Do Supremo

STF

Defesa de Cunha diz que Fachin manobra para manter prisão

Advogados pedem que STF determine julgamento de HCs. Moraes é relator do caso

A defesa do ex-deputado Eduardo Cunha pediu que o Supremo Tribunal Federal determine ao ministro Edson Fachin que coloque em julgamento, na segunda turma do tribunal, pedido de liberdade do peemedebista. O caso será analisado por Alexandre de Moraes.

Os advogados de Cunha acusam Fachin de manobrar para manter Cunha preso em Curitiba e o classifica de preso político. “Há diversas manobras jurídicas do eminente ministro Edson Fachin com intuito de manter o ora paciente sob a jurisdição do juízo da 13ª Vara Federal de Curitiba. […] Na mesma esteira, consentir com esse malabarismo de datas, pautas e sessões é reconhecer que o ora paciente é um preso político que se encontra, agora, impossibilitado de se socorrer da indispensável tutela jurisdicional”, afirmam os advogados Délio Lins e Silva, Délio Lins e Silva Júnior e Larissa Bezerra.

Fachin não vai se manifestar. Cunha está preso desde 19 de outubro de 2016 e já foi condenado pelo juiz Sergio Moro a 15 anos e 4 meses de prisão. Para a defesa, o fato de Fachin ter pedido informações ao Tribunal Regional Federal da 4ª Região sobre o andamento da apelação do ex-deputado, tinha objetivo de acelerar o julgamento, tornando sem efeito os pedidos de liberdade.

★ ★ ★ ★ ★ ★ ★

* **Objetivo do exercício**
Reescreva em forma de lista o parágrafo da notícia acima que começa com "Fachin não vai se manifestar", mantendo seus fatos principais.

★ ★ ★ ★ ★ ★ ★

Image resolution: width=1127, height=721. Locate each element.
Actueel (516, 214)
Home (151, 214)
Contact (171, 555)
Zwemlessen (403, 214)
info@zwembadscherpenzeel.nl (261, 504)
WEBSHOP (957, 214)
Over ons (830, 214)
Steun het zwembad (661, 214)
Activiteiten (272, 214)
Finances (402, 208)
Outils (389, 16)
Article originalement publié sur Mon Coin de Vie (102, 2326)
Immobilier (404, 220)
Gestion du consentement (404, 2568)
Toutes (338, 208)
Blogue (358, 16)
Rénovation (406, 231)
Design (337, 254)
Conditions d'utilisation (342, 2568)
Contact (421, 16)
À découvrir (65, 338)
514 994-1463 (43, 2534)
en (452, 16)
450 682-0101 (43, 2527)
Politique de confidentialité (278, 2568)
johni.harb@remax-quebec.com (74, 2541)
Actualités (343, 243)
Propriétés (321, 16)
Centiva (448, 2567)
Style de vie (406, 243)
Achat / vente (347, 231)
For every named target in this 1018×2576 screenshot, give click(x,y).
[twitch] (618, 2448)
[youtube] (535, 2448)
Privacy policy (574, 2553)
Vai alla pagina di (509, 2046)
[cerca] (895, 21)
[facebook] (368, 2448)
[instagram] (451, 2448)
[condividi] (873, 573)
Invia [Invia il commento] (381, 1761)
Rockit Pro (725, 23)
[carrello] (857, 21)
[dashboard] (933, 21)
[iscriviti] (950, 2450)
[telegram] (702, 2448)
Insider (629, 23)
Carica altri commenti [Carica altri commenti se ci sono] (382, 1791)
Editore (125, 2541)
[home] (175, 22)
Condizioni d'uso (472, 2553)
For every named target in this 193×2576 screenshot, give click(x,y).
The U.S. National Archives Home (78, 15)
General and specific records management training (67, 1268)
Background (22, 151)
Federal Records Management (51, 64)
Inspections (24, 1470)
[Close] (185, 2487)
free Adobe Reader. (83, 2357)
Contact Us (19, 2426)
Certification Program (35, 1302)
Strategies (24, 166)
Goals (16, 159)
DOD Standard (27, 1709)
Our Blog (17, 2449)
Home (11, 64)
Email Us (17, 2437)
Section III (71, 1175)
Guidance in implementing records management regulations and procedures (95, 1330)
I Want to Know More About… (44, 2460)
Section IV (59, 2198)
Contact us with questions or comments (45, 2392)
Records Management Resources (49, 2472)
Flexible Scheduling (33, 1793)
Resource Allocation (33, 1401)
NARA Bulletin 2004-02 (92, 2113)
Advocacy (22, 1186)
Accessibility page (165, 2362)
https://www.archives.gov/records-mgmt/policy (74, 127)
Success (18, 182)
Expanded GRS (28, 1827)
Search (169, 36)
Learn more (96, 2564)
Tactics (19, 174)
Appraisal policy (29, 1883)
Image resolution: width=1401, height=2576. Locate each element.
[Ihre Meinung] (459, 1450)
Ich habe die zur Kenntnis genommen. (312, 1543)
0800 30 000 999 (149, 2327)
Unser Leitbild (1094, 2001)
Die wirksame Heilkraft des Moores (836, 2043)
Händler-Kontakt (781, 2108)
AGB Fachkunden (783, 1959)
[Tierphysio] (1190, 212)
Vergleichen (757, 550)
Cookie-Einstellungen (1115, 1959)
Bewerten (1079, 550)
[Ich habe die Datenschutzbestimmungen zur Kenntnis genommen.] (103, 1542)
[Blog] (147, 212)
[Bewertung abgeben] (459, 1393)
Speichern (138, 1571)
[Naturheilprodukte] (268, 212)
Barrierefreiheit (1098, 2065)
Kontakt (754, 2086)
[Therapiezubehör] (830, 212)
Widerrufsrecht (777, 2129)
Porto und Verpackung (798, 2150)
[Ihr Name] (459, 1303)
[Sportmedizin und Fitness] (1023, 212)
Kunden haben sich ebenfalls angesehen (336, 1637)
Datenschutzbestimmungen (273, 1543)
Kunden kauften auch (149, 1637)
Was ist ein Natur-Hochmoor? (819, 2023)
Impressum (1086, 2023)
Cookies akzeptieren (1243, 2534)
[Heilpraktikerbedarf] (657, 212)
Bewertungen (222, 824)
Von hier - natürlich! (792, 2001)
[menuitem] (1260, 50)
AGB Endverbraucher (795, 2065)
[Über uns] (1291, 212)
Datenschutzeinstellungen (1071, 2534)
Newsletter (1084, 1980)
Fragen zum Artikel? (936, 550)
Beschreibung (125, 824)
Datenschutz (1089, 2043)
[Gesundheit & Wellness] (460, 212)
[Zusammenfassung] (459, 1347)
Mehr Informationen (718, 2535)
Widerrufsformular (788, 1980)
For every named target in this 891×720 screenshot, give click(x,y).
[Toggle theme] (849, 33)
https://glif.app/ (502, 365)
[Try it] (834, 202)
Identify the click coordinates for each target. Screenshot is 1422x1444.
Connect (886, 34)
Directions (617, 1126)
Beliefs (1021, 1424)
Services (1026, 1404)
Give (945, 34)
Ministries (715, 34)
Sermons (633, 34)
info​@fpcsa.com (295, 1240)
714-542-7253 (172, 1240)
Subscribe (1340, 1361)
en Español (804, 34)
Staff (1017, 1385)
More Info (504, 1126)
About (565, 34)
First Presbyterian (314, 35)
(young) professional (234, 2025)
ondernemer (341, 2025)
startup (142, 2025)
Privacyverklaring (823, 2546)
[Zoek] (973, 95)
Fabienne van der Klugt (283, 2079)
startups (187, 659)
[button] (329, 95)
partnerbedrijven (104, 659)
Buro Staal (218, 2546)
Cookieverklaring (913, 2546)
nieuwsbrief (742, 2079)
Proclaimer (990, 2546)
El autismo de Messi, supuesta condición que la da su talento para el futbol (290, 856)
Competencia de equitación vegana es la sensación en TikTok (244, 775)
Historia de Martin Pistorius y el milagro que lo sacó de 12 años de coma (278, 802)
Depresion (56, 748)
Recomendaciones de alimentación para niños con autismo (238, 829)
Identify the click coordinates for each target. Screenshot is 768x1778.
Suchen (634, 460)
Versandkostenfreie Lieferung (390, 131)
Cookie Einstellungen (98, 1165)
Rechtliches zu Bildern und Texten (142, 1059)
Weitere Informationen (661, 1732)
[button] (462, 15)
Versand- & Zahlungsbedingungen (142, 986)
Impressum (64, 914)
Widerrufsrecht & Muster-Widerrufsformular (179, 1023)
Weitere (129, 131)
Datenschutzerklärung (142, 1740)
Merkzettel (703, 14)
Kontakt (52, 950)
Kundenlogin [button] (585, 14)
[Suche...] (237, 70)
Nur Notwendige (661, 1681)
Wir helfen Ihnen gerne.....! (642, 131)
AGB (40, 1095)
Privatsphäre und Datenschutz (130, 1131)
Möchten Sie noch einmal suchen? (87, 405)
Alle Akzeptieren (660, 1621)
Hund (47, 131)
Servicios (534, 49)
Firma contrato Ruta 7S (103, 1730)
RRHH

★ ★ ★ ★ ★ ★ ★

* **Resposta**
- Fachin não vai se manifestar.
- Cunha está preso desde 19 de outubro de 2016.
- Ele já foi condenado pelo juiz Sergio Moro a 15 anos e 4 meses de prisão.
- Para a defesa, Fachin pediu ao Tribunal Regional Federal da 4ª Região informações sobre o andamento da apelação do ex-deputado. O objetivo seria acelerar o julgamento e tornar sem efeito os pedidos de liberdade.